Hypoxia-induced IL-6 production is associated with activation of MAP kinase, HIF-1, and NF-κB on HEI-OC1 cells

In the present study, we investigated the signal transduction pathways of expression of IL-6 in the desferrioxamine (DFX)-stimulated cochlear auditory cell line, HEI-OC1 cells. DFX increased the expression of HIF-1α and NF-κB in HEI-OC1 cells. DFX significantly increased the production of IL-6 (P < 0.05) and expression of IL-6 mRNA but did not affect TNF-α production. DFX also induced the activation of mitogen-activated protein kinase (MAPK) including p38, ERK, and JNK on HEI-OC1. Increased IL-6 by DFX was significantly inhibited by p38 inhibitor, SB203580 (about 72% inhibition, P = 0.027) but not ERK inhibitor, PD98059 or JNK inhibitor, SP600125. SB203580 inhibited the expression of IL-6 mRNA. Increased IL-6 production was partially inhibited by treatment of iron (HIF-1 inhibitor) or pyrriolidine-dithiocarbamate (PDTC, NF-κB inhibitor). DFX also induced IL-6 production and HIF-1α expression in the inner ear.
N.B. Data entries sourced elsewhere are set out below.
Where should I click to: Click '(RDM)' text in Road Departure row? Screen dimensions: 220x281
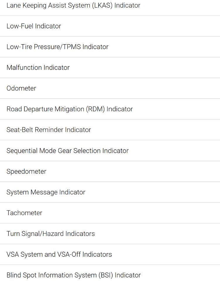95,109
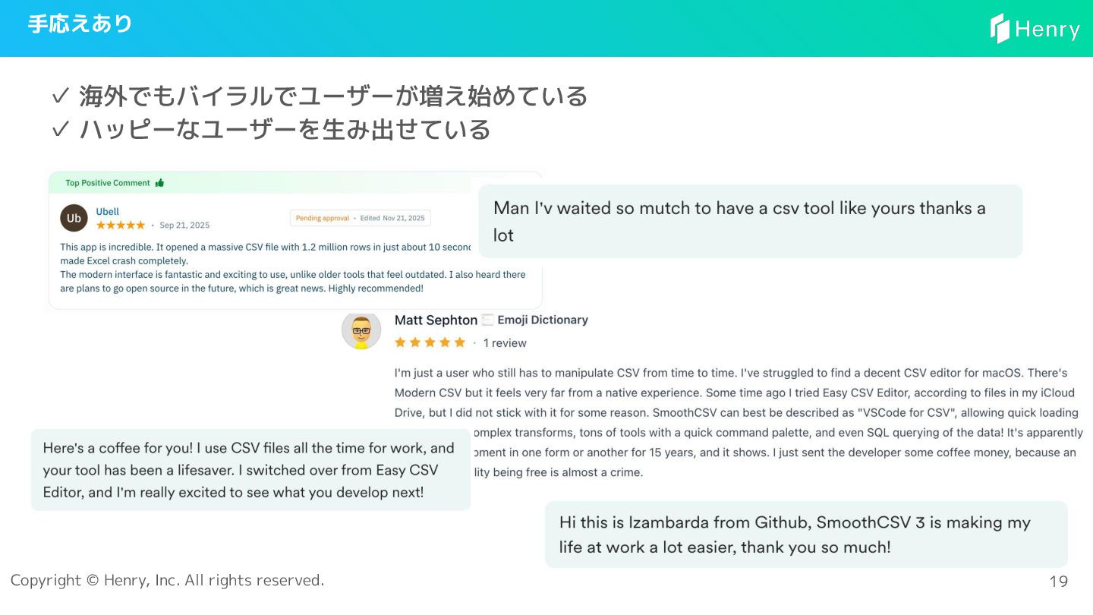Click the Izambarda from Github quote bubble
Viewport: 1093px width, 615px height.
point(806,535)
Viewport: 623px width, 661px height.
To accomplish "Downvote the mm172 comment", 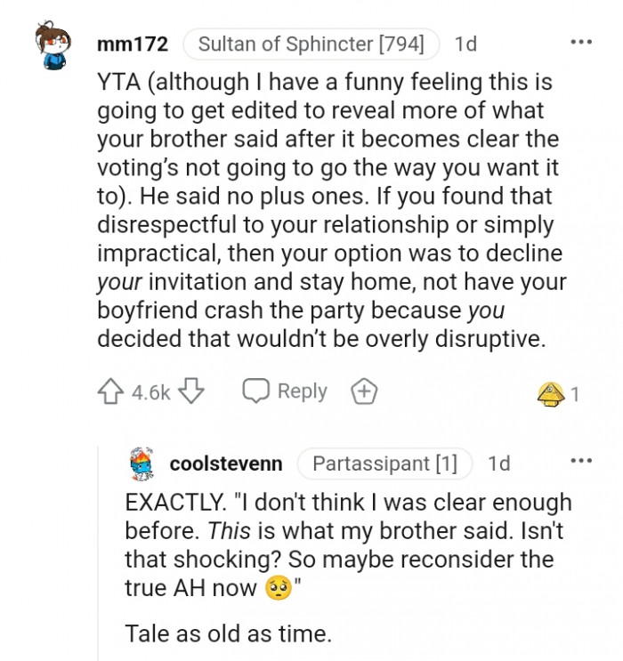I will tap(192, 392).
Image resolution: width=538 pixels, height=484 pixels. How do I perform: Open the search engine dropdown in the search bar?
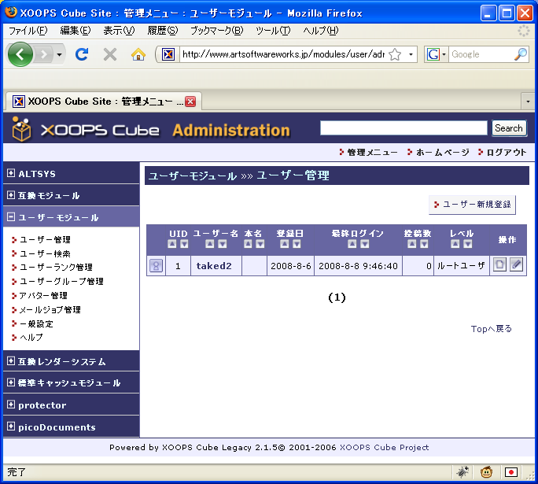[437, 54]
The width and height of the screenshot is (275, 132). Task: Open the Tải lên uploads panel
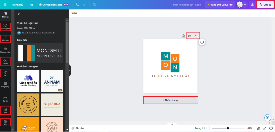[x=5, y=61]
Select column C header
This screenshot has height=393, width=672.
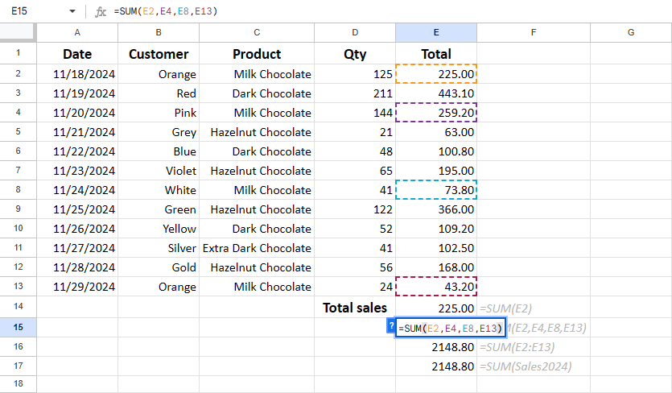click(x=257, y=32)
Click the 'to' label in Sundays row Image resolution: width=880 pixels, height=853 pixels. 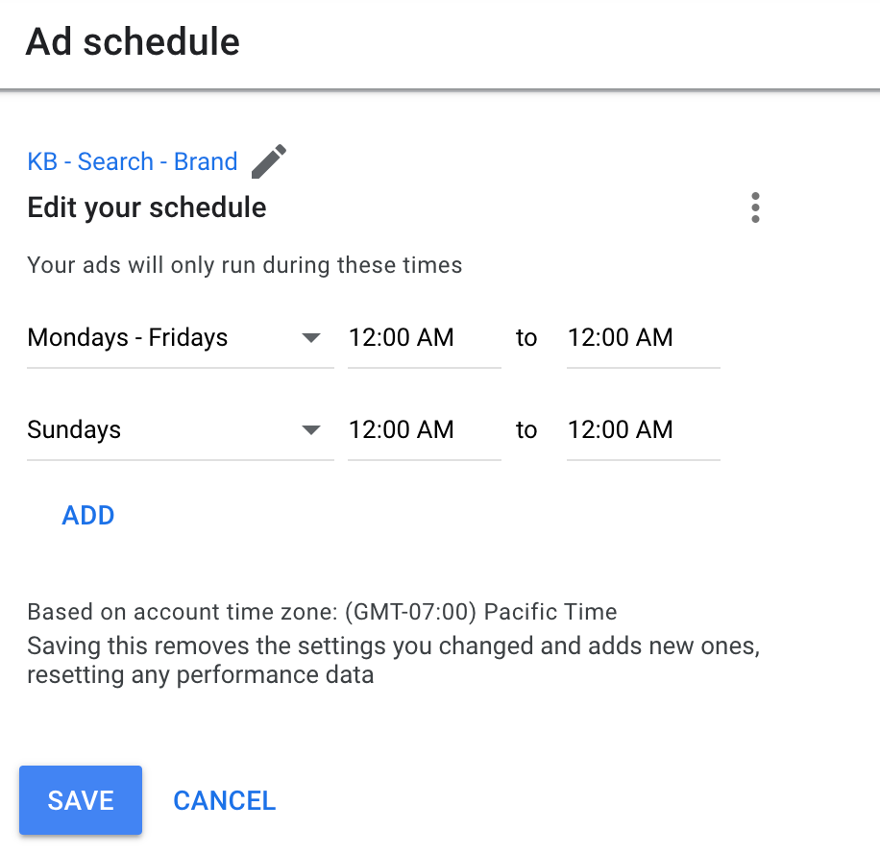526,430
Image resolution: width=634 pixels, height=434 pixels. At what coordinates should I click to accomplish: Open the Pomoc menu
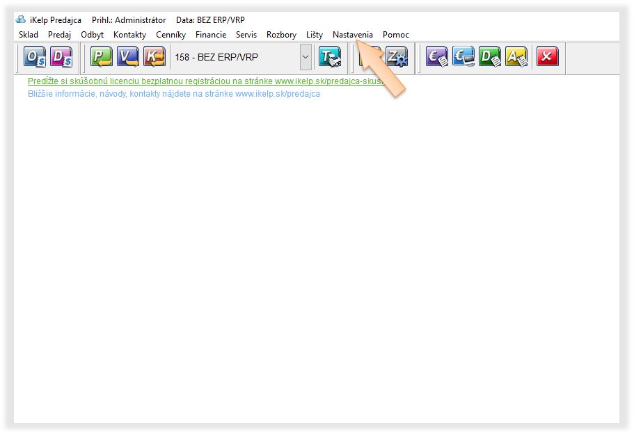(396, 35)
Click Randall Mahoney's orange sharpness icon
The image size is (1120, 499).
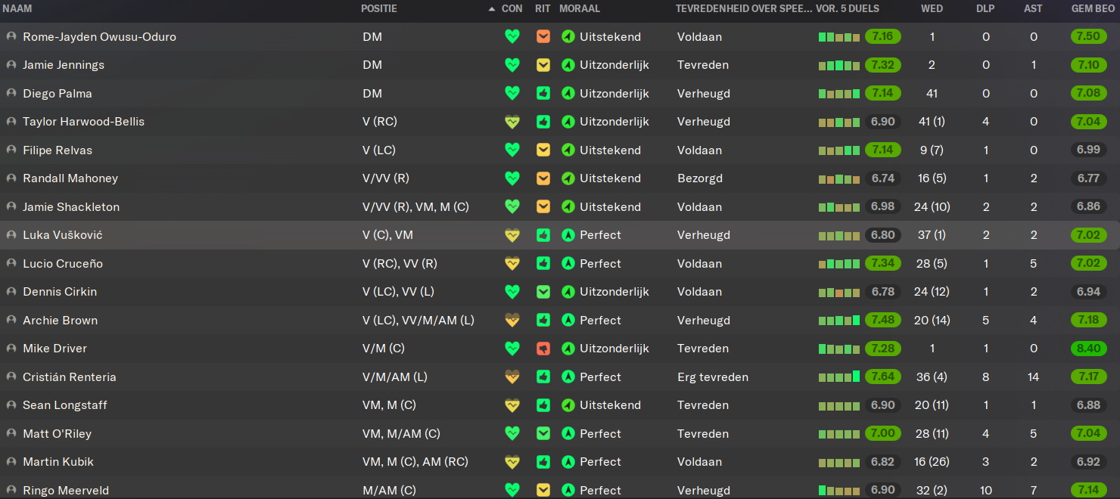(543, 178)
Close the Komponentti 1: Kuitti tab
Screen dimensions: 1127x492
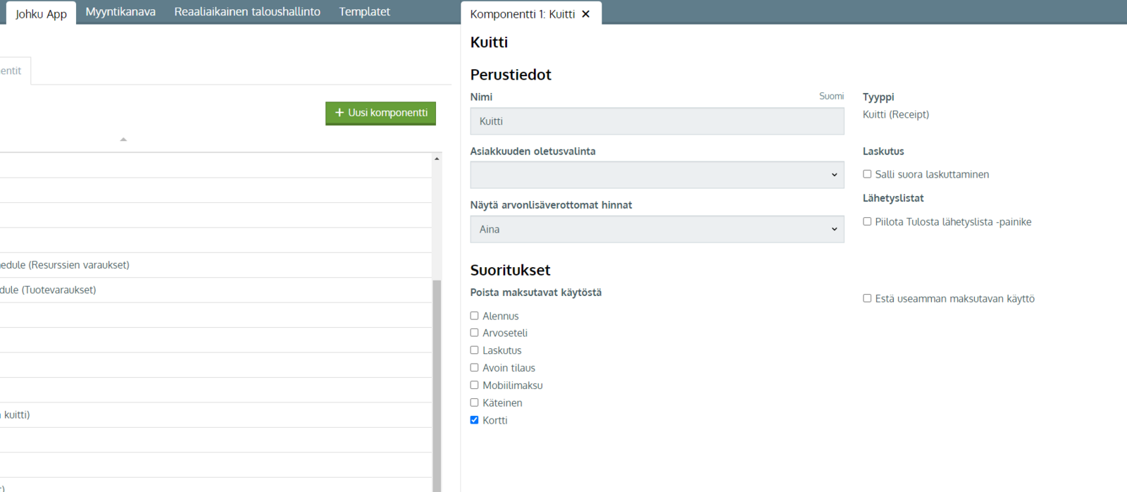[x=585, y=14]
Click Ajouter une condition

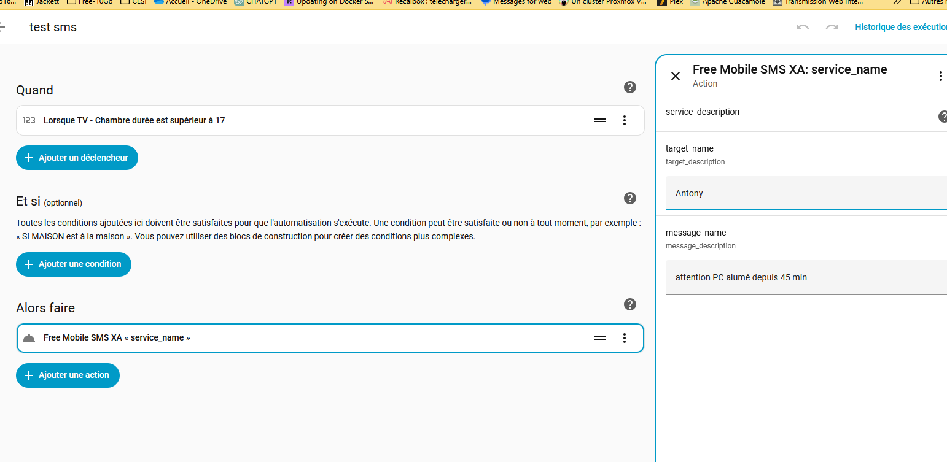tap(74, 264)
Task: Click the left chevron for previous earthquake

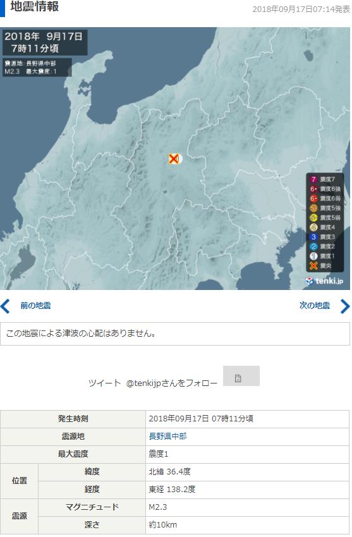Action: [5, 306]
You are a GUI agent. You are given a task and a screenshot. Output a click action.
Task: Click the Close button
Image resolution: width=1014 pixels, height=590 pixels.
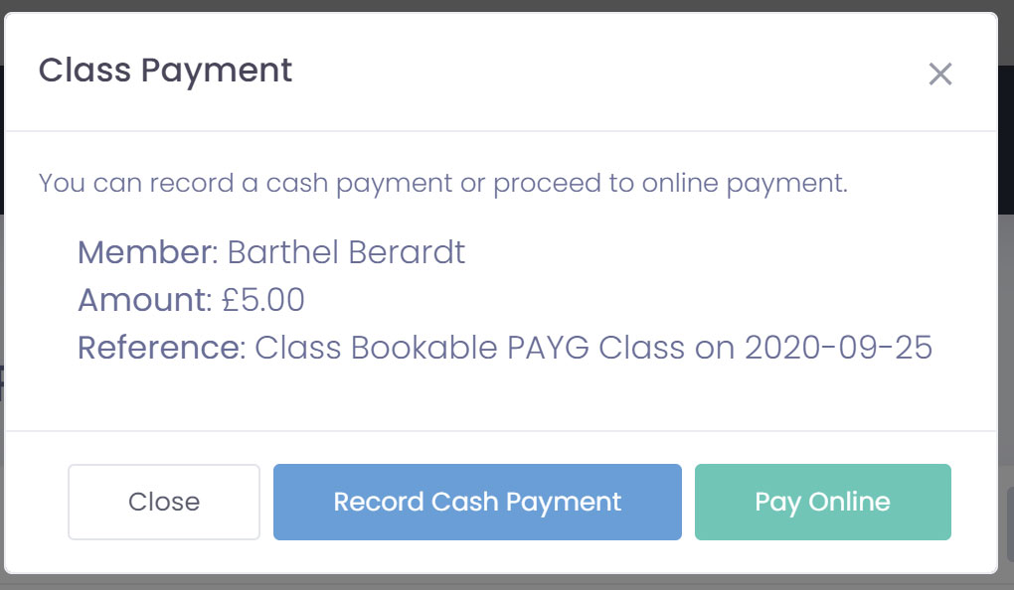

We demonstrated the regulatory effects of MAPK, HIF-1α, and NF-κB on DFX-induced IL-6 production in a HEI-OC1 for the first time. In conclusion, these data indicate that regulation of inflammatory cytokine IL-6 by DFX, through mimicking hypoxic conditions, might explain its beneficial effect in the treatment of hypoxia-induced inner ear diseases.